Indian Prime Minister Manmohan Singh announced plans for the mission in August 2012, just a few months after China’s attempt to send an orbiter to Mars failed. The timing of his announcement has raised questions of whether or not a new Space Race is emerging in Asia. James Moltz, an expert in the politics of space, believes that “there is an ongoing race for space-related power and prestige currently in Asia, although few officials will admit it. India is clearly concerned about China’s recent rise in space prestige and wants to minimize that damage.” Despite questions of a Space Race 2.0, Koppillil Radhakrishnan, head of the Indian Space Research Organization, has said, “We are only in a race with ourselves to excel in this area.”

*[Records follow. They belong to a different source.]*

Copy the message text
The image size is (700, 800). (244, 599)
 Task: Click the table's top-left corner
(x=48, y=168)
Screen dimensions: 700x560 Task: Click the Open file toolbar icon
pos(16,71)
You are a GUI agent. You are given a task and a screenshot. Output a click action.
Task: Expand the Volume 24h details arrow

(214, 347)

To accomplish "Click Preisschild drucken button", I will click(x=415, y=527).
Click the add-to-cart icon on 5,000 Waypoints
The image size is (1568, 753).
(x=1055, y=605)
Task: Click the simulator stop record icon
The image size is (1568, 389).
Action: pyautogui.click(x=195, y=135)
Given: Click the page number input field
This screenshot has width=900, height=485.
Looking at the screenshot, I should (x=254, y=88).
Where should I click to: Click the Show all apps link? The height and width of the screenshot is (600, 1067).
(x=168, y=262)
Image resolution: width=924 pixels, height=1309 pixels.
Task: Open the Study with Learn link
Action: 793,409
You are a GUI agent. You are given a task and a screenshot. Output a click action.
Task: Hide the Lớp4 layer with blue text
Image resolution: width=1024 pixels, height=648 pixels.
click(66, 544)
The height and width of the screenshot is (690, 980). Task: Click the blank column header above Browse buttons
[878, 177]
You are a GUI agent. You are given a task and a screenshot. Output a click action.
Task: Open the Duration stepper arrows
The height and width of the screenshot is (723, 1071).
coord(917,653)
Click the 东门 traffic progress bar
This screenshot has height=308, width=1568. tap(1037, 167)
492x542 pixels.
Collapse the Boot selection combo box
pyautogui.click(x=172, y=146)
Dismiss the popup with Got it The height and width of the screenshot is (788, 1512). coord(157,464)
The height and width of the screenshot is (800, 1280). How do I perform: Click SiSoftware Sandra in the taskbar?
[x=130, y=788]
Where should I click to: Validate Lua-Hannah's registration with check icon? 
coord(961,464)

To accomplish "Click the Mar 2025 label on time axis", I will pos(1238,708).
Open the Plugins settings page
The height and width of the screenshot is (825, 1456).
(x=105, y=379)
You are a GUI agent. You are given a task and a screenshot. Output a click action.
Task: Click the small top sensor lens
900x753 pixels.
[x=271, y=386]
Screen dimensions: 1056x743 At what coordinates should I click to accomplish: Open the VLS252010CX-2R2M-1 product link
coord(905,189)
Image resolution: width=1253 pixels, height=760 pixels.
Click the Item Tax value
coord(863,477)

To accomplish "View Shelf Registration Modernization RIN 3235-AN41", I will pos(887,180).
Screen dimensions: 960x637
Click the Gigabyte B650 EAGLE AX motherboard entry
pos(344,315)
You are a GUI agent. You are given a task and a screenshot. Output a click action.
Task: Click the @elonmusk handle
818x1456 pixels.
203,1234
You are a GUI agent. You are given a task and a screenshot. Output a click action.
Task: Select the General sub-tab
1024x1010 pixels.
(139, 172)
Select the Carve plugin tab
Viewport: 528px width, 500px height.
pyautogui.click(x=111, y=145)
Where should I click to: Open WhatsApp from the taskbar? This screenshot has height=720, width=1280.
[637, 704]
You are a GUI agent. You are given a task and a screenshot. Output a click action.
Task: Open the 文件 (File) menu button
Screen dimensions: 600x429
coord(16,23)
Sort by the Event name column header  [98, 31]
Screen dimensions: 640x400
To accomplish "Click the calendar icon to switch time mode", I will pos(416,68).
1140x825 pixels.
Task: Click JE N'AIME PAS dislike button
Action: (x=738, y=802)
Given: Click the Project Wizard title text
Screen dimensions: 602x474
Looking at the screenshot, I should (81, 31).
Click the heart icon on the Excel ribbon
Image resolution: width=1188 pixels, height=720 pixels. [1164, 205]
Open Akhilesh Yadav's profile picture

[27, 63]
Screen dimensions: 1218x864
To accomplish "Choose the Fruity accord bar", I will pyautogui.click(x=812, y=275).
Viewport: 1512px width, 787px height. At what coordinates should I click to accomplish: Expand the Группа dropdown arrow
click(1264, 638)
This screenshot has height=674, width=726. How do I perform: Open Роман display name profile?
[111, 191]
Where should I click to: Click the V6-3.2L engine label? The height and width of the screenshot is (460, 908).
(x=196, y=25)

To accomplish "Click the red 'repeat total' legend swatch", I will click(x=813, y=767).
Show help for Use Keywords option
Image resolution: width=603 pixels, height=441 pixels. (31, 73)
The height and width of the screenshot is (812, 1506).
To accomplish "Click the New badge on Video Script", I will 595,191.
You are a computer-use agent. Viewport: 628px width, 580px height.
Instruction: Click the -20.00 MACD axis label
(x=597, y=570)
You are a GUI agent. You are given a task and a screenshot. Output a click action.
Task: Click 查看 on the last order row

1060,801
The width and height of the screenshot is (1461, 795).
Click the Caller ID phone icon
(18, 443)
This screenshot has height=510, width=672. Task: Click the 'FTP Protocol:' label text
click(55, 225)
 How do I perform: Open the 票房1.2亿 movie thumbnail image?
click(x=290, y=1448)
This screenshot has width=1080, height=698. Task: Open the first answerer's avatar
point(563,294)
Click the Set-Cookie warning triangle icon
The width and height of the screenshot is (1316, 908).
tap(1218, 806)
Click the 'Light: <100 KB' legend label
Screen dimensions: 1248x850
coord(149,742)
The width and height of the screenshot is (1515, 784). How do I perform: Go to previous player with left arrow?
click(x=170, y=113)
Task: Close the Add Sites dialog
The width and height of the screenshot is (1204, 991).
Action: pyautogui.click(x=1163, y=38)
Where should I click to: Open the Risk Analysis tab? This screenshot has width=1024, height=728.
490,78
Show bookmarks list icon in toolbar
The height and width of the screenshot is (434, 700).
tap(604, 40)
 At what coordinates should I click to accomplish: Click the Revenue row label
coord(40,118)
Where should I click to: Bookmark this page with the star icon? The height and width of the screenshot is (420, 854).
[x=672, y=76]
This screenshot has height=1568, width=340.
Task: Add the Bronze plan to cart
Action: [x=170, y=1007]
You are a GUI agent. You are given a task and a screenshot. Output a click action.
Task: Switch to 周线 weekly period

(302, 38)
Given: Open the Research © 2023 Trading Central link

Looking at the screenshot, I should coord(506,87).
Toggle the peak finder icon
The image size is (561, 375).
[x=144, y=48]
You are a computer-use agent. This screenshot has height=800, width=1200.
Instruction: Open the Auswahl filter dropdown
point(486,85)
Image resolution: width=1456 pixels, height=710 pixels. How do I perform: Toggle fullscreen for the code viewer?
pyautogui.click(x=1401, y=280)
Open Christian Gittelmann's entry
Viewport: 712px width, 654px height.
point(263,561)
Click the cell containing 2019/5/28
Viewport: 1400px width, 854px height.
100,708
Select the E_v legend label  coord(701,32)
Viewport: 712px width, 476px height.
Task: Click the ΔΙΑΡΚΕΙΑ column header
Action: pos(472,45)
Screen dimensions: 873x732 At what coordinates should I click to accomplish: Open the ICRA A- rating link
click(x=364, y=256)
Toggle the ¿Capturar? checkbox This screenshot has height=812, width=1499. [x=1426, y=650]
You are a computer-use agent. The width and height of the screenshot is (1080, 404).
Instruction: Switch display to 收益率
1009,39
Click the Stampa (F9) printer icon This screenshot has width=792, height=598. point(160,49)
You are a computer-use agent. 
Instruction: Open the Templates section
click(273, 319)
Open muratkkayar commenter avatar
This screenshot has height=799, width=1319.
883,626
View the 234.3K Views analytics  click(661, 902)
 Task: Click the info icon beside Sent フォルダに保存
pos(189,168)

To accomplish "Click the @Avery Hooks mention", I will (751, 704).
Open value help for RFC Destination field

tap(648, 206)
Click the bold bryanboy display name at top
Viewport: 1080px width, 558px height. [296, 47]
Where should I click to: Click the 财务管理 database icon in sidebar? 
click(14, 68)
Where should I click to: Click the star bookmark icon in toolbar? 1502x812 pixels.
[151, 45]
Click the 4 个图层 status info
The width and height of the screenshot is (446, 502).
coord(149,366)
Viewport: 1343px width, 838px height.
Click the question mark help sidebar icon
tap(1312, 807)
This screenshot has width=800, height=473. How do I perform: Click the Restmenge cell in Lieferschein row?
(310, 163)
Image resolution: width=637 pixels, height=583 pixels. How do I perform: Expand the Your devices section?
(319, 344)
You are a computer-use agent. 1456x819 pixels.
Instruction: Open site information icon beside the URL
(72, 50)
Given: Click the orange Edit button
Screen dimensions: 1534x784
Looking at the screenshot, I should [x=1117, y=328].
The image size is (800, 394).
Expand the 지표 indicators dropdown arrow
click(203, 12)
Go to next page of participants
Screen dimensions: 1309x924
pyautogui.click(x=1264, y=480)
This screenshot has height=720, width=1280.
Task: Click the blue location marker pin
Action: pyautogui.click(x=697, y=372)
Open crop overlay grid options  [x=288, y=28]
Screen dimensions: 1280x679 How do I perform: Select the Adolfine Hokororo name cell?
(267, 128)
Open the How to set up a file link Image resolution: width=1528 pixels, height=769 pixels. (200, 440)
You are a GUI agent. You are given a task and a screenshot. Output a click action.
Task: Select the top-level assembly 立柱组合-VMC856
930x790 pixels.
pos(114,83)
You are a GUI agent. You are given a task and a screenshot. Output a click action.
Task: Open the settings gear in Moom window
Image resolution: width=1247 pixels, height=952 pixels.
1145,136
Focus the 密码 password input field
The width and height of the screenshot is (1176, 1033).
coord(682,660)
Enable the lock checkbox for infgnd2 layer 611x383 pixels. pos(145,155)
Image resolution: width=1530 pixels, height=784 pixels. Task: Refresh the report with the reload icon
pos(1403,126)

There are several key differences between China’s and India’s space programs. According to Moltz, India “cannot expect to match China mission for mission. But it can develop a solid technical competency in space activities that will help its economy, military, and scientific potential.” For example, China has sent its first female astronaut into space and hopes to establish a manned space station. According to Mayank N. Vahia of the Department of Astronomy and Astrophysics at the Tata Institute of Fundamental Research in Mumbai, India has focused less on sending astronauts into space and has instead invested in less costly missions that are driven more by technological development for the aerospace and pharmaceutical sectors.
Yet there is a second concern with India’s space program: Many question whether or not a country should be investing in interplanetary travel when nearly 30 percent of its citizens are living below the poverty line. The millions of rupees spent on spacecraft might be better directed toward education or healthcare. Bharath Gopalaswamy, Deputy Director of the South Asia Center at the Atlantic Council has said: “India has its own ambitions. Just because we’re poor doesn’t mean we shouldn’t have any ambitions. That’s not the way we think about ourselves, right?”
Yet many of the impoverished children supposedly hurt by space travel expenditures actually take pride in their country’s strides forward and hope to become astronauts themselves. India’s space agency has recently partnered with schools in remote areas to teach students about space and technology in order to raise a new generation of scientists.
Additionally, many argue that the space program can lead to technological developments that will ultimately benefit the nation. Though some byproducts of NASA’s work have been Velcro, Tang, and Tempur Pedic mattresses, India is hoping to use the technology developed from space travel to reach people at home. For example, the satellites that India has launched in recent years have helped track weather patterns to mitigate the damage of natural disasters, and scientists ultimately hope to enable doctors to remotely serve patients in rural areas, and provide education via satellite. Ultimately, the investment in travel to Mars will cause a “trickle down” of technology that can benefit the entire economy.
Still, Indian officials’ attempts to swiftly dismiss criticism about their aims for flying to Mars only raise more questions about these motives. Orbiting around or landing on Mars carries a level of international prestige, since so few countries have been able to reach the distant planet. Dean Cheng of the Heritage Foundation believes, “You cannot make a claim about having moved beyond mid-level status unless you have a real space program.”
And as the Washington Post reported, “Today, that means sending a mission to Mars.”